• _Exercise goal_
Edit the records below by replacing "Find a store" with "Locate a store" and keeping every other line unchanged. Omit the pictures from your answer.

-- Start Record list --

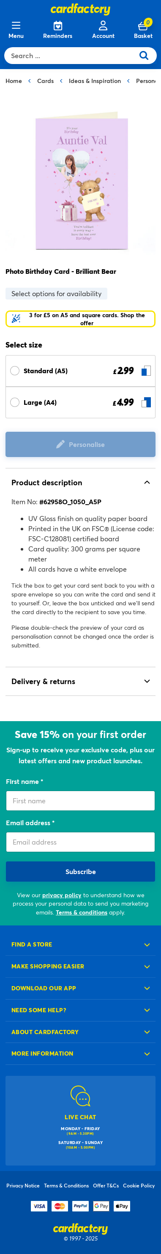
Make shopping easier (48, 966)
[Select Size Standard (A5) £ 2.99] (80, 371)
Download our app (43, 988)
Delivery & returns (43, 681)
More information (42, 1053)
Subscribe (80, 871)
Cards (45, 81)
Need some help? (38, 1010)
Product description (46, 482)
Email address (29, 822)
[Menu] (16, 30)
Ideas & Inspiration (95, 81)
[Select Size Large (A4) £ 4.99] (80, 402)
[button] (80, 318)
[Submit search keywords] (147, 55)
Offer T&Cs (106, 1185)
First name (23, 781)
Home (13, 81)
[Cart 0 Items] (143, 30)
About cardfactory (45, 1032)
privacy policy (62, 895)
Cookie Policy (139, 1185)
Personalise (87, 444)
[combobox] (71, 55)
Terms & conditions (81, 912)
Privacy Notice (23, 1185)
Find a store (31, 944)
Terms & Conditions (66, 1185)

-- End Record list --

• _Result of this exercise_
Make shopping easier (48, 966)
[Select Size Standard (A5) £ 2.99] (80, 371)
Download our app (43, 988)
Delivery & returns (43, 681)
More information (42, 1053)
Subscribe (80, 871)
Cards (45, 81)
Need some help? (38, 1010)
Product description (46, 482)
Email address (29, 822)
[Menu] (16, 30)
Ideas & Inspiration (95, 81)
[Select Size Large (A4) £ 4.99] (80, 402)
[button] (80, 318)
[Submit search keywords] (147, 55)
Offer T&Cs (106, 1185)
First name (23, 781)
Home (13, 81)
[Cart 0 Items] (143, 30)
About cardfactory (45, 1032)
privacy policy (62, 895)
Cookie Policy (139, 1185)
Personalise (87, 444)
[combobox] (71, 55)
Terms & conditions (81, 912)
Privacy Notice (23, 1185)
Locate a store (31, 944)
Terms & Conditions (66, 1185)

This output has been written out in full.